However, Churchill offers us a great solution… a Crusted Port! For me, Crusted Ports are an underrated gem and whenever I see them I get a few bottles. While the Vintage Port has to use only most that comes from the grapes of one single year, the Crusted Port is a blend of Port from 2 or even 3 different years… but the process is very similar to the process of making Vintage Ports.
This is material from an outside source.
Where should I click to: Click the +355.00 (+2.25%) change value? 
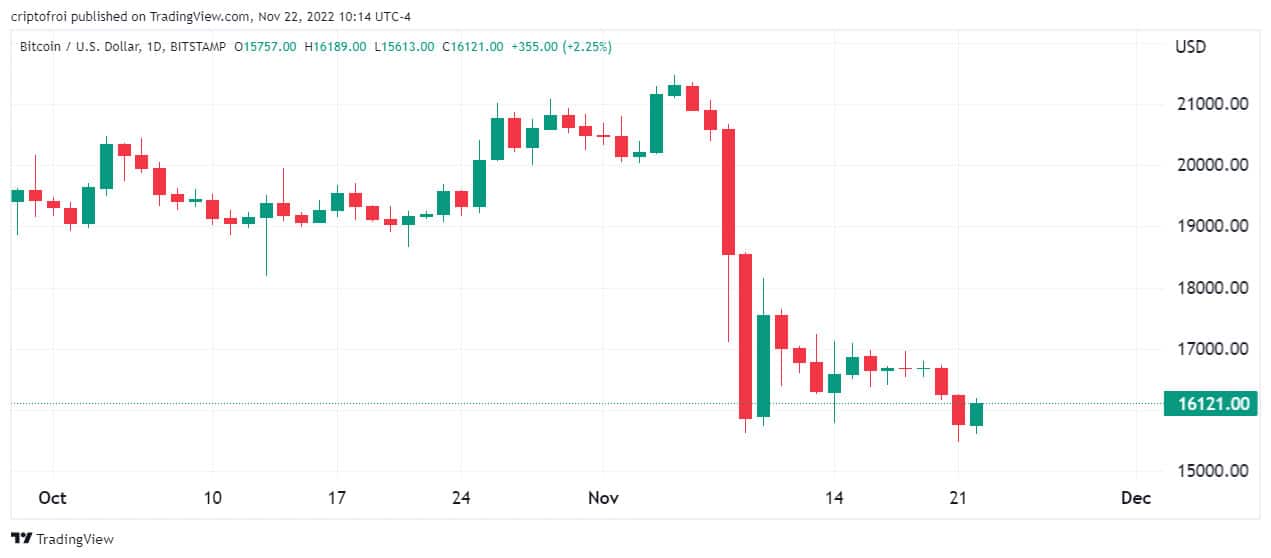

The wines store 2, 3 or maybe even 4 years in barrels, are then blended together, go for another 6 months into a barrel to “marry” and then they are bottled… and as they are also unfiltered they develop – like the Vintage Ports – in the bottle. Wine makers have more possibilities to “tweak” Crusted Ports and to make them more approachable from the get-go. What surprises me over and over again are the prices for Crusted Ports… the Crusted Port that was bottled in 2005 (which means it contains most likely wines from 2001, 2002 and/or 2003) costs roughly EUR 20 – and is therefore cheaper than the LBV.
Also the LBV’s are interesting and very nice to drink… they are wine from a single year (like the Vintage Ports) but they have spent more time in large oak vats and are therefore already a little bit more matured. They are also unfiltered – so you can keep them in the bottle for a few years and they will hopefully improve… however, they lack the tannin-structure of a “true” Vintage Port and should really be drunk latest somewhere between 3 and 10 years after the bottling.
You should try to get your hands on the White Port, which surprised me positively. Contrary to most White Ports – which are quite young – this Port consists of wine that is roughly 10 years old – and it makes such a big difference. This is an amazingly well made White Port – and please promise me that you don’t use it for Portonic or similar drinks… this wine deserves better.
The best Tawny is (of course) the 30 year old… it’s such a delicious wine. But as it is quite pricy (a small 0.5 liter bottle costs currently around EUR 120 in Churchill’s online shop) I personally get rather a few bottles of the 20 year old – which is also a very decent wine.
But the 30 Year old Tawny will always have a place in my heart – because of the amazing video that Churchill published when they launched the wine in 2016. Yes, we don’t see chic people in sports cars or on yachts enjoying the wine – we see the workers of the Douro Valley instead. It was them who made this wine possible. Great stuff.
https://www.youtube.com/watch?v=tCXwXsr8Oqs
Speaking about beautiful… for Christmas 2016 the company launched also something very special… A hand-made wooden box with a magnum bottle of the Vintage 2011, a marvelous crystal decanter, 5 Port Wine glasses and…5 locks with 5 keys. The philosophy behind this is that each family member gets a key… and only if all come together, the box and therefore the bottle can be opened. A beautiful idea.
After speaking so much about Port we shouldn’t forget that the company also offers table wines of very high quality.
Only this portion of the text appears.